心や意識という現象は
ほとんど攻略できていない

 出版社による本書の内容紹介では、「今日、その答えはすぐ間近にあると著者は説きます」と書かれているが、実際に内容を読んでみると、著者はそれほど楽観的には考えていないことがよく分かるし、正にツルツルの壁を前に悪戦苦闘している様がビビッドに伝わってくる。

 更に、「生命とは何か?」というシュレーディンガーの疑問がとても難しい問題だとしたら、「心とは何か?」という疑問は、それに輪をかけてとてつもなく攻略が難しい超難問である。生命の数多くの不可解な性質の中でも、心や意識という現象は際立って不可解であり、人類の歴史において過去2500年にわたって深く考察されながら、ほとんど攻略できていない問題である。
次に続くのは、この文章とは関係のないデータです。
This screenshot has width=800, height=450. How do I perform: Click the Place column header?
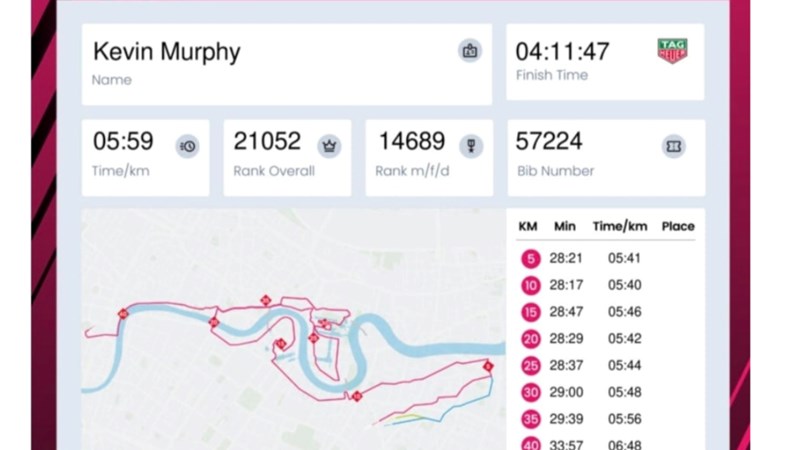pos(678,226)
 生理学者のレーヴェンシュタインは、「心のおおもとである意識の本質に関して我々が知っている事柄は、ローマ人と同程度である。何も知らないのだ」と語っているが、著者も、「意識は、科学、さらには実在をめぐる最大の問題である。ほとんどの科学者は、あまりに深い泥沼だからと回り道をする。これまでにその泥沼に飛び込んだ科学者や哲学者のほとんどは、足を取られてしまった」と書いている。

「一体何が生物と他の物理的システムとの違いを決定し、生物を特別な存在にする活力を与えているのか?」、「そもそも生命はどこから来たのか?」、そして「心や意識とは何か?」という大いなる謎について、これほどまでに手が届かないと、どうしても超越的な神の存在や汎心論(あらゆるものが心的な性質を持つとする世界観)に走ってしまう方が気が楽になるのも分かるが、やはりこの問題の解明は科学者の手に委ねたいと思う。

 ガリレオにせよニュートンにせよデカルトにせよ、結局は創造主である「神の作った物理法則」という世界観に大きく依拠していた。しかしながら、自分の限られた知識の範囲で理解できないことは、最終的に宗教の世界に押し付けてしまうという姿勢では、そこで科学の進歩は止まってしまい、思考も停止してしまう。そうした意味で、本書の続編には今から大いに期待したいと思う。

 なお、本書の概要については、原題と同じ”The Demon in the Machine”というタイトルの講演がYouTubeにもアップされているので、そちらも参照して頂きたい。プレゼンテーションに図表がたくさん出てくるので、本書を読む上での参考になると思う。